Agribisnis kakao harus beradaptasi dengan tantangan-tantangan ini di tengah meningkatnya permintaan pasar akan produk yang berkualitas dan berkelanjutan.
Di Indonesia, penurunan produktivitas yang disebabkan oleh degradasi lahan, usia tanaman yang sudah tua, hingga keterbatasan sumber daya di kalangan petani kecil ikut memperburuk situasi. Selain itu, isu kualitas juga menjadi perhatian utama.
Pusat Standardisasi Instrumen Perkebunan (PSI Perkebunan), Kementerian Pertanian, telah aktif dalam merumuskan Rancangan Standar Nasional Indonesia (RSNI) untuk benih kakao.
Upaya perumusan RSNI benih kakao ini bertujuan untuk meningkatkan mutu benih kakao di Indonesia, memberikan acuan bagi produsen, melindungi konsumen, dan mendukung peningkatan produktivitas tanaman kakao nasional.
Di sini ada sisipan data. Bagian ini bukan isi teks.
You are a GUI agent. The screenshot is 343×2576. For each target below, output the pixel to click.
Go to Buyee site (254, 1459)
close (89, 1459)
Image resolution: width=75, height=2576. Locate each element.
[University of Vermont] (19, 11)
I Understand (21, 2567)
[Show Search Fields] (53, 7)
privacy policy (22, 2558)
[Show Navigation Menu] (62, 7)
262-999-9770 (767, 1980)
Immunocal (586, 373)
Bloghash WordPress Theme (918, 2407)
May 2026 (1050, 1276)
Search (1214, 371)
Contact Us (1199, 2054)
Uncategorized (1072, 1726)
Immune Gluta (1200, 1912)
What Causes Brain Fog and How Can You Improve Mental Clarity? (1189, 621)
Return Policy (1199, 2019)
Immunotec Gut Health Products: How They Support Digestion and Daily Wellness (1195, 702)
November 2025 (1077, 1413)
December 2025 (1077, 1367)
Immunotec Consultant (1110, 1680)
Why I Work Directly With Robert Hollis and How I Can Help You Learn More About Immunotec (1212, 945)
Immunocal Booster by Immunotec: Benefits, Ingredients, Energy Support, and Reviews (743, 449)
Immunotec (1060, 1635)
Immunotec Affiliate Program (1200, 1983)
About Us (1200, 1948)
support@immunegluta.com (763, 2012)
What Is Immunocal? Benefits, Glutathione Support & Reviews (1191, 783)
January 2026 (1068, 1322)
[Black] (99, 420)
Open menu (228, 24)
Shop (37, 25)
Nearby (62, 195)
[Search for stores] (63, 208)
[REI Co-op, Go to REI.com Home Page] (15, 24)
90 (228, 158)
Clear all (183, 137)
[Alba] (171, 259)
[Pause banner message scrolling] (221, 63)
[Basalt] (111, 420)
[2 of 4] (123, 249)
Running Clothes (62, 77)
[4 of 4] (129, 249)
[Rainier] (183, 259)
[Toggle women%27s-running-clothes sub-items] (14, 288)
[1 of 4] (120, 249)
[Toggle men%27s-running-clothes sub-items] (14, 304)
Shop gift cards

Selain itu langkah awal yang penting dalam memajukan industri kakao di Indonesia adalah memberikan perhatian khusus pada produksi kakao dalam negeri. Pengusaha perkebunan kakao perlu berfokus pada peningkatan mutu biji kakao yang mereka hasilkan.
Pemerintah juga telah menetapkan Standar Nasional Indonesia (SNI) Biji Kakao, yaitu SNI 2323-2008-Amd1-2010 tentang Biji Kakao sebagai acuan mutu biji kakao Indonesia. Standar mutu ini adalah panduan penting untuk pengawasan dan pengendalian mutu.
Salah satu prasyarat menjaga mutu biji kakao tersebut adalah fermentasi. Mutu biji kakao yang baik akan meningkatkan harga jual biji kakao Indonesia, kesejahteraan petani, dan kepercayaan industri pengolahan kakao dalam negeri.
Hilirisasi
Hilirisasi kakao merupakan strategi penting untuk meningkatkan nilai tambah dan keberlanjutan industri kakao di Indonesia. Dengan tidak hanya bergantung pada produksi biji kakao mentah, hilirisasi melalui diversifikasi memungkinkan terciptanya produk-produk turunan kakao yang memiliki nilai ekonomi lebih tinggi serta dapat menarik pasar yang lebih luas.